There's a version of AI adoption happening in almost every enterprise right now, and it's the wrong one. Teams are taking products designed for humans operating alone—clicking through menus, filling out forms, waiting for pages to load—and bolting AI features onto them. A button here. A chat window there. A "summarize" option in the overflow menu.
This is retrofitting. And it's not product design. It's renovation of a building that was never meant to stand.
I've spent years building AI products inside some of the world's largest technology and financial services companies. At Microsoft, I led design on Health Futures—building AI tools intended to reimagine how clinicians interact with patient data. In financial services, I've led AI UX for products that touch millions of customers across voice, machine learning, and fulfillment systems. These weren't experiences where I sprinkled AI on top. They were built from a blank canvas with AI as the load-bearing wall.
What I've learned is uncomfortable: most product designers—and most product organizations—aren't ready for what AI-first actually demands.
What "AI-First" Actually Means
AI-first doesn't mean "we have an AI feature." It means the entire UX mental model is restructured around what AI enables.
In a traditional product, the human does the thinking and the software executes. The interface is designed to efficiently capture human intent and translate it into system actions. Every element—every field, every button, every navigation pattern—assumes a human is doing the cognitive work.
In an AI-first product, that relationship inverts. The AI does a large portion of the reasoning, synthesis, and decision-making. The human's job shifts from executor to director. They're reviewing, approving, course-correcting, and setting intent—not filling in forms.
This inversion breaks almost every design convention we've built the last 30 years of software on. Think about information architecture. Traditional IA assumes users navigate to find what they need. AI-first IA must account for the system surfacing what users need before they know to look for it. The mental model of "where do I go to find X" collapses into "what does the system understand about what I need right now."
Think about error states. Traditional error design assumes the user made a mistake. AI error design must account for model uncertainty, confidence intervals, and cases where the right answer is "I don't know." The language and visual design of that is completely different. Think about trust. In traditional software, trust is about reliability. In AI software, trust is about accuracy and intent alignment—is this system actually understanding me, and do I believe its outputs? That's a harder design problem, and we don't have canonical patterns for it yet.
What I Learned at Microsoft
At Microsoft Health Futures, we were building AI products for clinical environments where the stakes were real. What struck me most wasn't the technical complexity—it was how fundamentally broken the existing clinical UX paradigm was for AI. Clinicians were already overwhelmed with information. The EMR systems they used were designed to capture data, not to help them think. Every AI feature we tried to add exposed a deeper problem: the product had no opinion about what mattered.

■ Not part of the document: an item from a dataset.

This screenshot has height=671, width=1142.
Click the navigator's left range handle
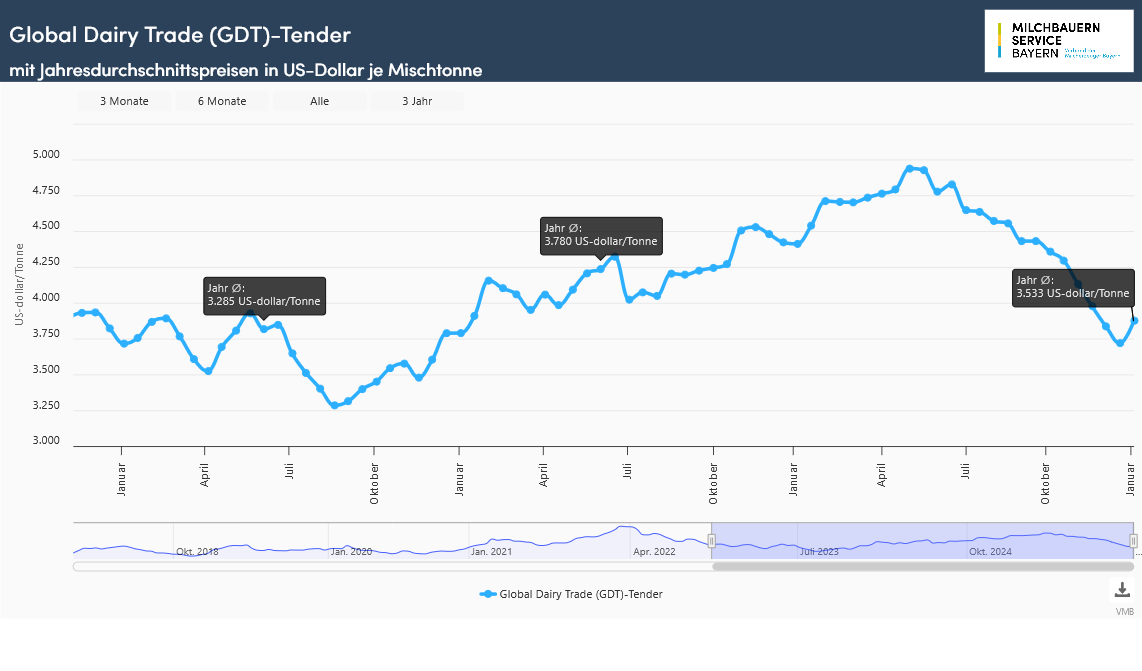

AI-first design forced us to develop product opinions. The system had to understand context, surface what was relevant, and make confident recommendations—or the AI was just noise. We couldn't hide behind "the user decides." The user was already drowning in decisions. We had to design systems that earned the right to reduce cognitive load by being reliably right.
Every product decision became a question about who should do this thinking — the human or the system?
Why Retrofitting Fails
The fundamental problem with retrofitting is that you're solving for the wrong constraint. When you add AI to an existing product, you're optimizing for familiarity—minimizing disruption to existing user behavior, designing so users don't have to change how they think.
But AI-first products require users to change how they think. That's the entire value proposition. You can't preserve legacy mental models and also deliver the cognitive leverage AI provides. They're in direct tension. Every enterprise AI product I've seen fail has failed on this dimension. The AI was good. The design kept users from ever trusting it enough to let it help them.
What AI-First Design Actually Demands
Based on four years of building in this space, here's what I believe AI-first product design actually requires:
Design for trust before designing for utility. Users won't use AI capabilities they don't trust. Trust is built through transparency about uncertainty, consistency in behavior, and explicit honesty about what the system can and can't do.
Rethink the role of the interface. In many AI-first contexts, the best UI is minimal—the AI does the work and the human reviews. The temptation to add UI is real, but often wrong. Less interface frequently means better AI UX.
Understand model behavior. Not deeply—you don't need to be an ML engineer. But you need to understand what makes models fail, what confidence looks like in outputs, and how retrieval and context work. You can't design well for systems you don't understand.
Have humility about existing patterns. The conventions we've refined over decades—navigation hierarchies, form flows, modal dialogs—were built for a different era of software. AI-first design is genuinely new territory.
That's uncomfortable for an industry that has spent years accumulating best practices. But it's also the most interesting design challenge I've encountered in 17 years of doing this work. The companies that get this right—who design their products to be AI-native rather than AI-adjacent—will outcompete those who don't. Not because their AI is better, but because their design lets the AI actually help.